Collect every line of the items below that contains the string "Given", copying each one in full. Match case exactly.

Word and element locating data
******
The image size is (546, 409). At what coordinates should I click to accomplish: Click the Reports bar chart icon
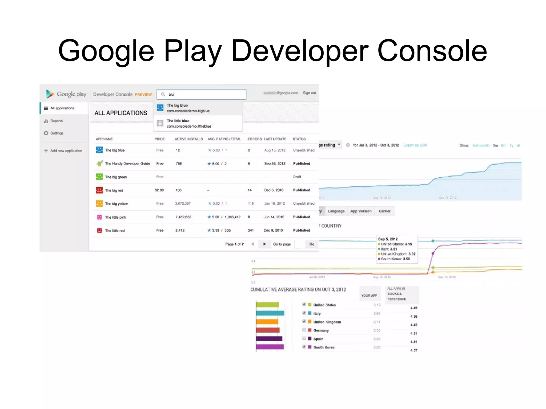coord(46,121)
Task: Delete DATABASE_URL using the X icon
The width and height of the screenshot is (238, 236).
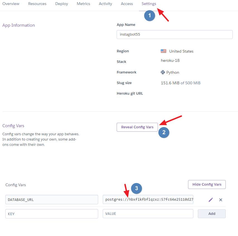Action: coord(221,200)
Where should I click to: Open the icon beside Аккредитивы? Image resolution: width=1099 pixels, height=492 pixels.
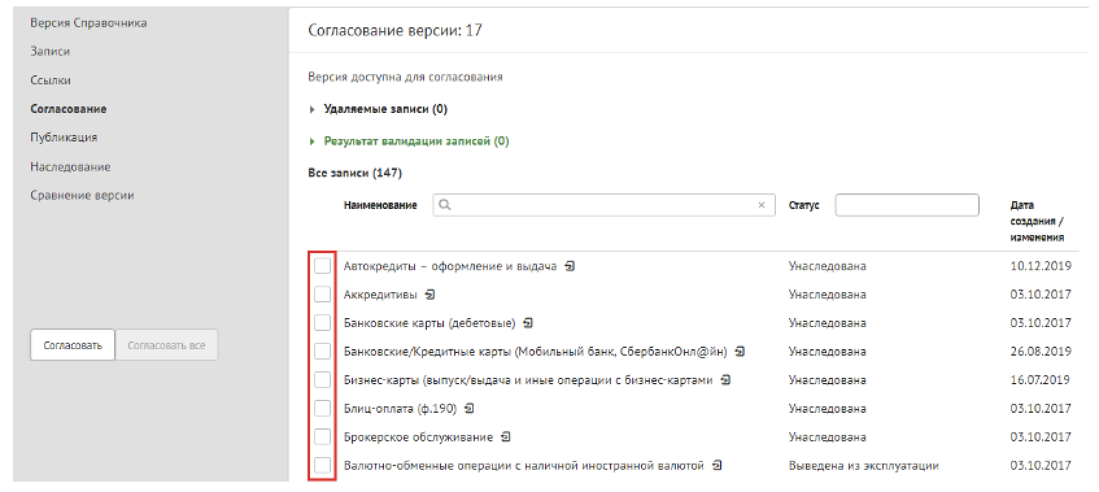[429, 294]
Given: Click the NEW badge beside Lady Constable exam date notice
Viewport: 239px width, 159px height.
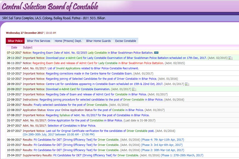Looking at the screenshot, I should [156, 53].
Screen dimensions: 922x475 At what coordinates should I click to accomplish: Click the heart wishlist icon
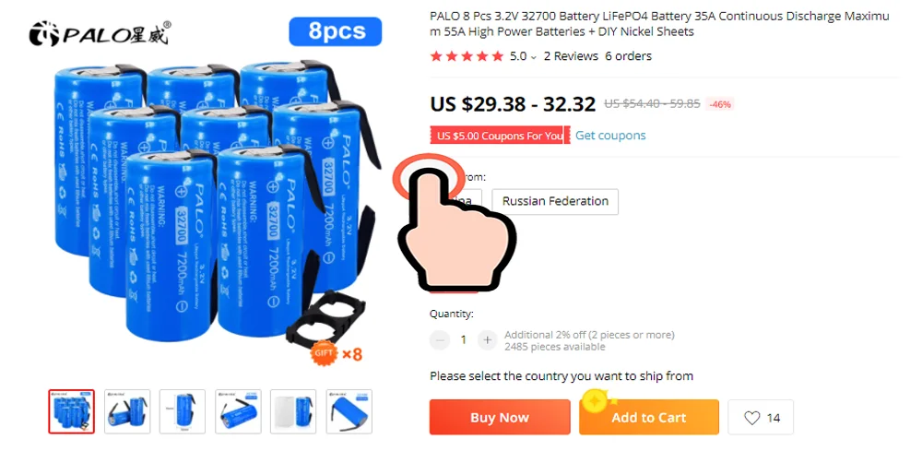[x=752, y=418]
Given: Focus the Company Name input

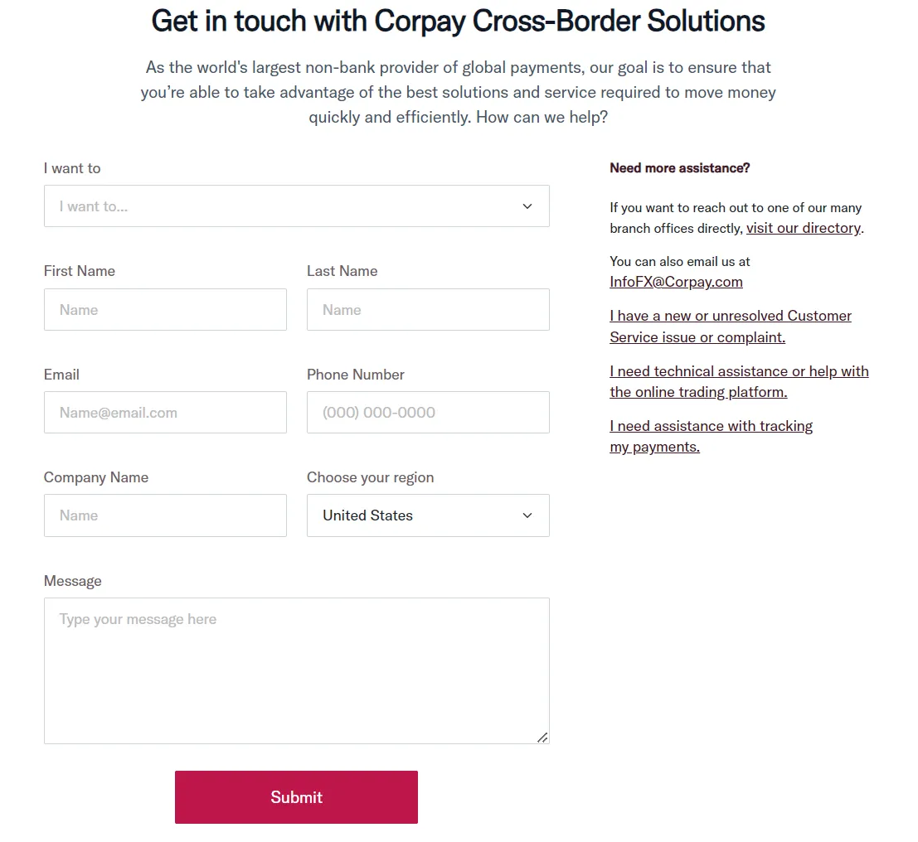Looking at the screenshot, I should 165,515.

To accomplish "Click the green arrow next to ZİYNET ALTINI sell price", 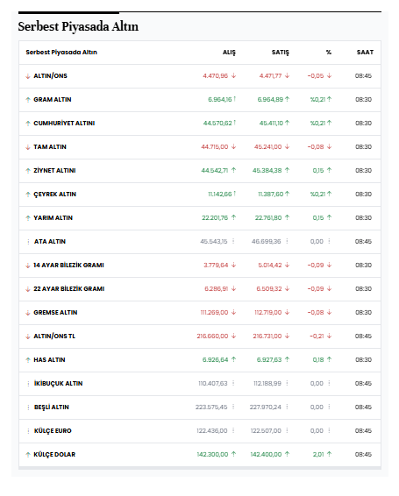I will [x=288, y=170].
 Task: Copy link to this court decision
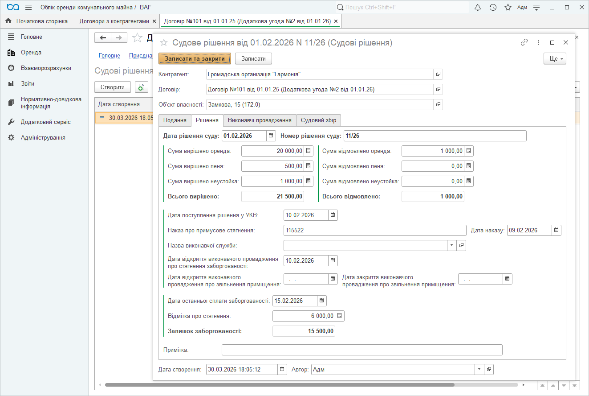(524, 42)
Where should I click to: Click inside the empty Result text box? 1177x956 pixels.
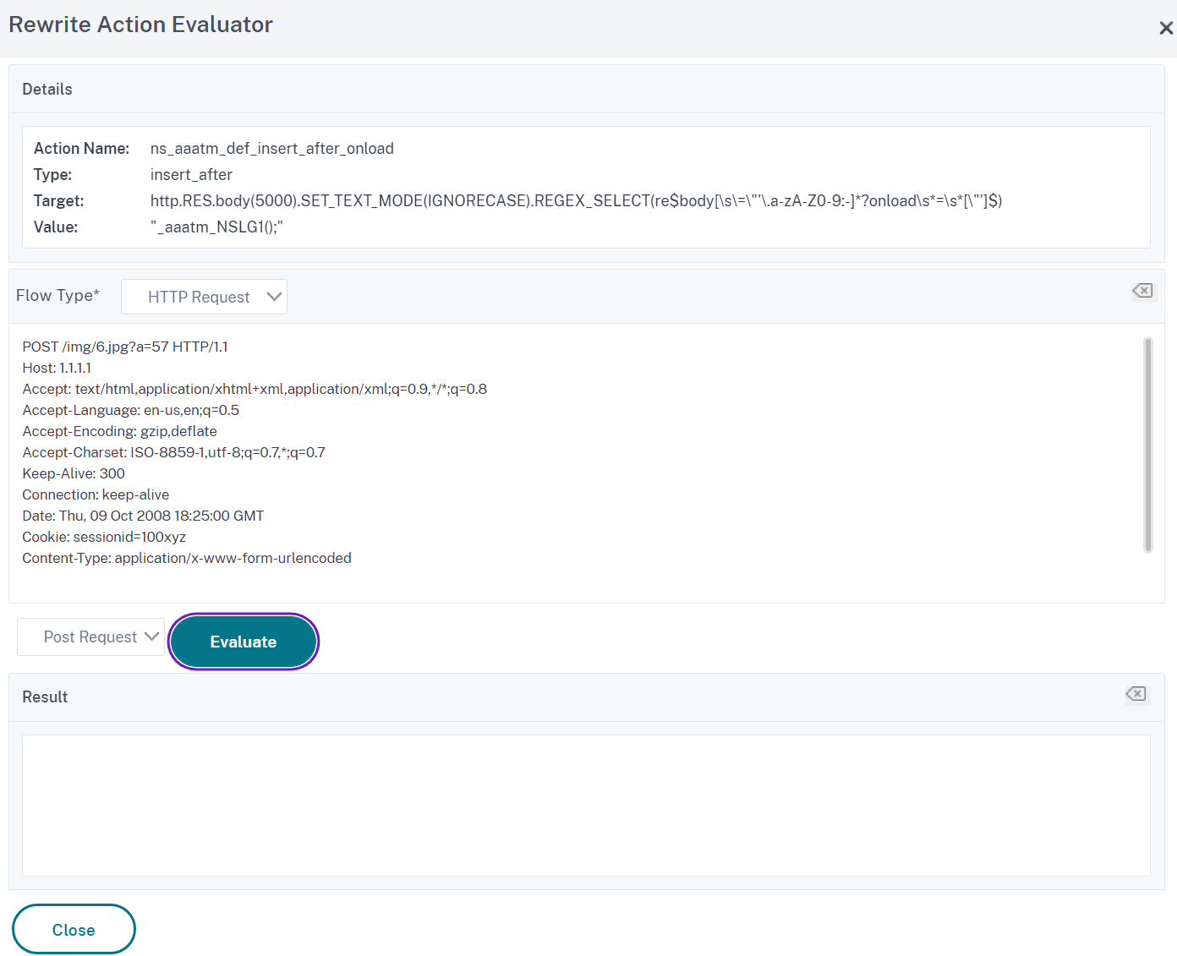(x=585, y=805)
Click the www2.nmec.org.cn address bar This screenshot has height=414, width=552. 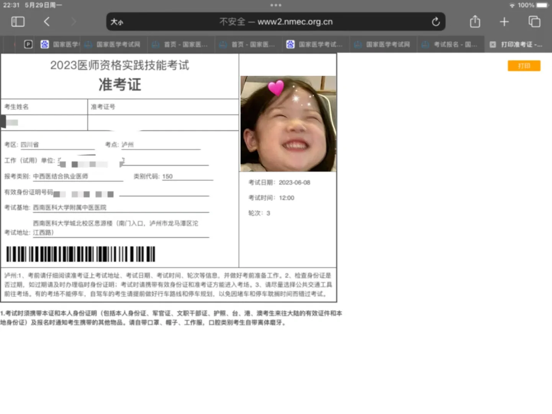(275, 22)
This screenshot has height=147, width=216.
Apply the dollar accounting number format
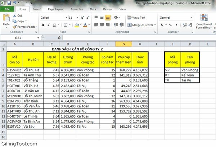pos(162,25)
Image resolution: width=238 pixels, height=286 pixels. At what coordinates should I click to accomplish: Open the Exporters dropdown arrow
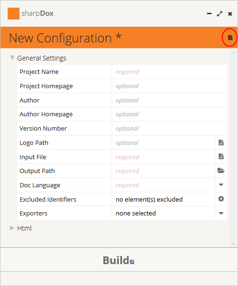coord(221,213)
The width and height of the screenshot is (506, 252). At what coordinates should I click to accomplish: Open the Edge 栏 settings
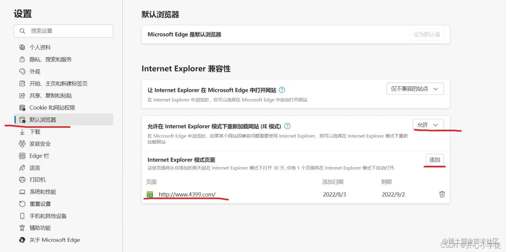(x=36, y=156)
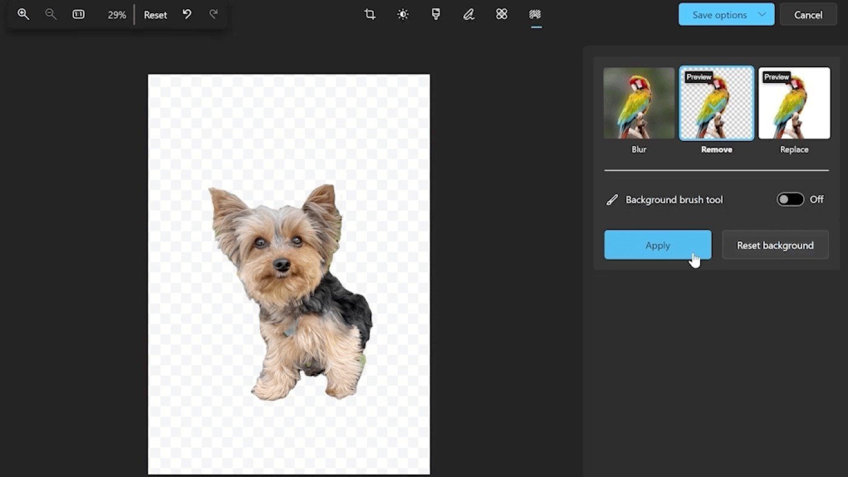Click the zoom out magnifier icon

coord(51,15)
******
▶ Completed exercise:
Given: Click the NEW badge beside Lady Constable exam date notice
Given: Focus the Company Name input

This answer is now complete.